2. Introduction section: “The heavy chain variable domain is assembled from three gene segments VH, DH, and JH, that are randomly joined. ”

   • Comments: 

   • Please identify the abbreviation as variable (VH), diversity (DH), and joining (JH).

3. Introduction section: “Recombination requires V(D)J recombinase, a protein complex that includes RAG1, RAG2 and Artemis. Artemis and TdT are responsible for the random (non-templated) addition of P and N nucleotides at VH-DH and DH-JH junctions, ”

   • Comments: 

   • Please identify the abbreviations as Recombination Activating Genes 1 and 2 (RAG1 and RAG2)

   • Please identify “Artemis” as DNA CROSS-LINK REPAIR PROTEIN 1C; DCLRE1C (also known as Artemis)

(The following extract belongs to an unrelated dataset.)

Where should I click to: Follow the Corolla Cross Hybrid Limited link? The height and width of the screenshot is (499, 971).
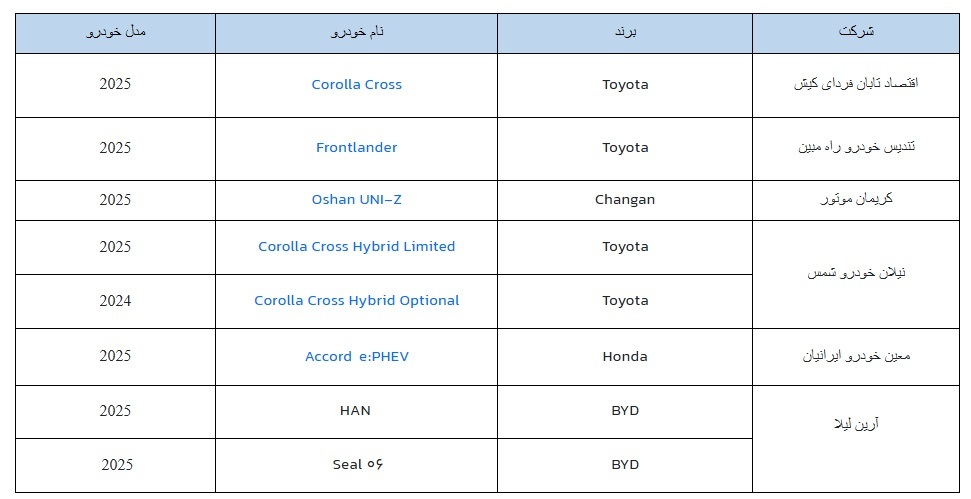[x=356, y=247]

   • Please identify “TdT” abbreviation as Terminal deoxynucleotidyl transferase, also known as DNA nucleotidylexotransferase (DNTT)

4. Discussion: “In other words, the sampled naïve repertoire of an individual 4 years later is suggested to be as different from that sampled from the individual’s prior self as it is between two different individuals at any given time point. ”

   • Comments: 

   • Is it possible that this might not be the case with a larger sample sizte? I.e., that it would be possible to correlate individuals over time within a larger cohort?

5. Discussion: “The broad result of extensive turnover in the naïve repertoire may have been anticipated given the random nature of recombination to generate the repertoire and the limited half-life of naïve B cells in humans (Macallan et al. 2005). ”

   • Comments: 

   • This reference is not present in the references section

Competing interests

The authors declare that they have no competing interests.